Well, I suppose theatre was never considered the most respectable of professions. I can live with that. It’s not so much that I feel personally offended by Plummy Radio Man’s views. It’s more that I find this ideology of “skivers and strivers” and the demonising of those on benefits deeply disturbing. If it’s irritating to be a self-employed freelancer facing criticism for not working at the correct times of day, it must be soul-destroying to be a chronically ill person who can’t work and perhaps sleeps more than the average eight hours due to high levels of pain or medication side-effects. Or to be someone who had a job until they lost it due to the lovely double dip recession that they didn’t cause, and who hasn’t been able to find another one. Or to be someone who has never had a job because they stepped straight from education into high youth unemployment, where some bright spark wants to swap jobs that didn’t pay a living wage to begin with for Workfare placements that don’t pay at all and where unpaid internships have become commonplace?

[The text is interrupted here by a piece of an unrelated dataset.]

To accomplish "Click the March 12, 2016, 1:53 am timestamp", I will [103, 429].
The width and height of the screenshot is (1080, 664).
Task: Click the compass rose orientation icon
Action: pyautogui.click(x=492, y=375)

I must stop before I become too irate to be coherent. I hope Radio 4 had someone putting another point of view. This “one size fits all” way of thinking, this ridiculously naive idea that anyone who isn’t employed and wealthy just doesn’t want to work, is dangerous. It chips away at the confidence of everyone who doesn’t currently fit that image. It erodes our freedom to choose a path other than one that leads to a 9 – 5 job and diminishes our respect for those who do take those paths. If you want to be cared for in hospital, have emergency services available round the clock or even simply to have someone pour your pint when you go to the pub or write the play that you go to see after work, you should respect the fact that they might not work the same hours as you. They’re not “skivers”, and the fact that there’s a small number of people out there to whom that label could accurately be applied does not excuse its sloppy, inaccurate and degrading application to anyone who might have good reason to be asleep while others commute.